(Data entries)

+++

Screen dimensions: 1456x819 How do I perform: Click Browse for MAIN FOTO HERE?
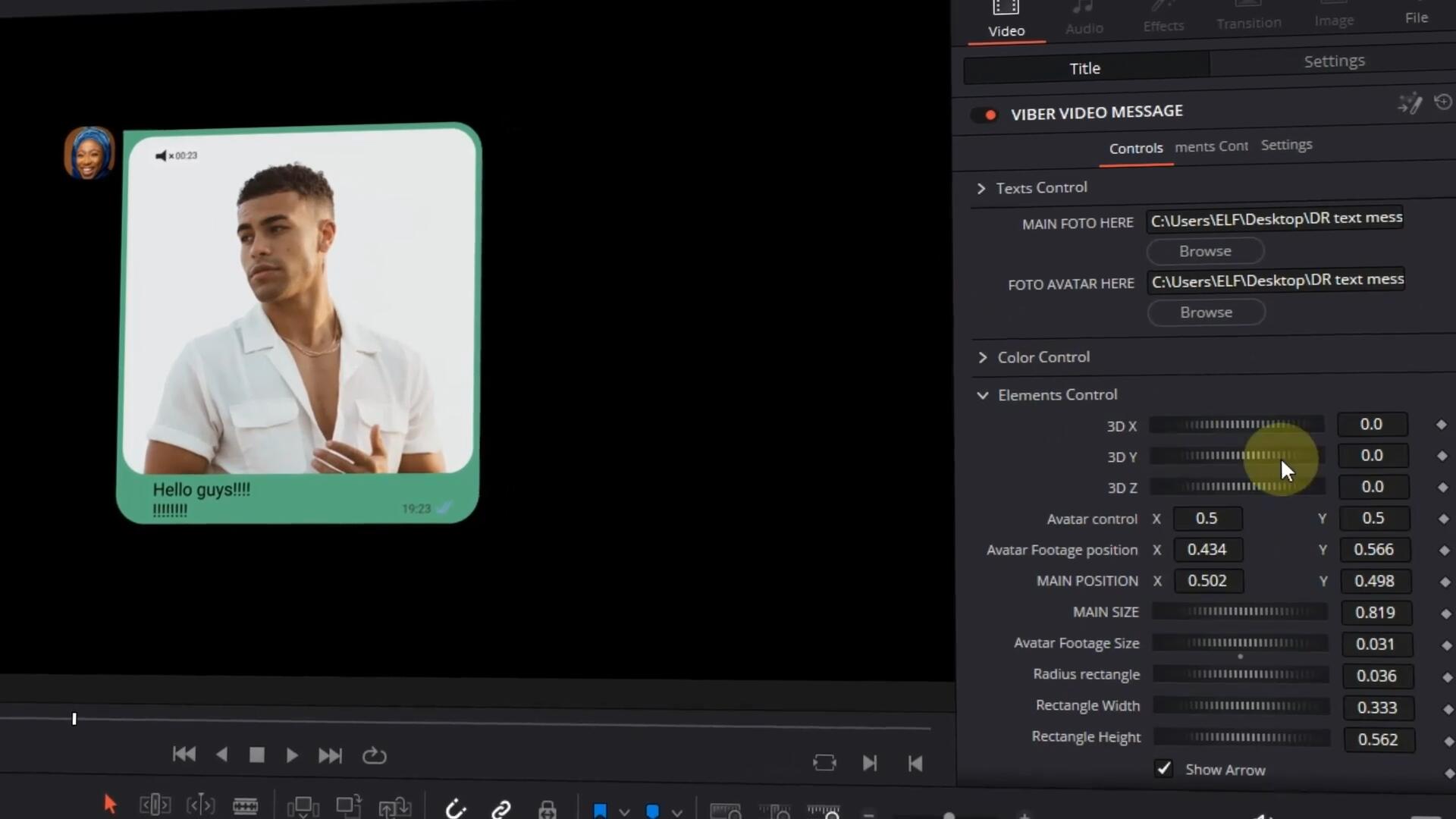point(1205,251)
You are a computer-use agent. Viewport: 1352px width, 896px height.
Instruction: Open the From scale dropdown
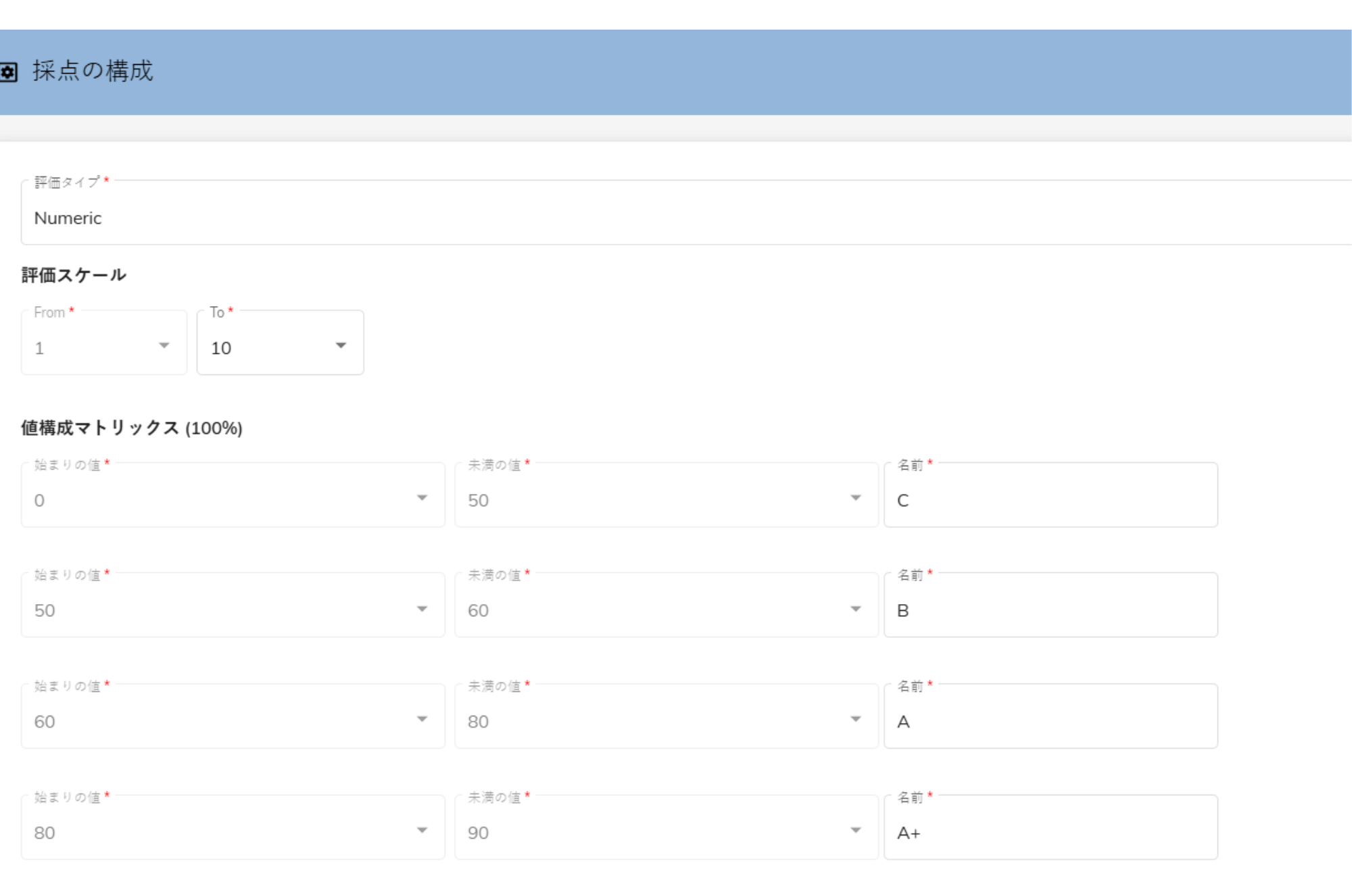95,347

+++

▶ _Exercise brief_
Please output the records exactly, leaving the pictures out.

▶ _Task output_
Screen dimensions: 1456x819 How do I perform: Click Browse for MAIN FOTO HERE?
point(1205,251)
You are a computer-use agent. Viewport: 1352px width, 896px height.
Instruction: Open the From scale dropdown
95,347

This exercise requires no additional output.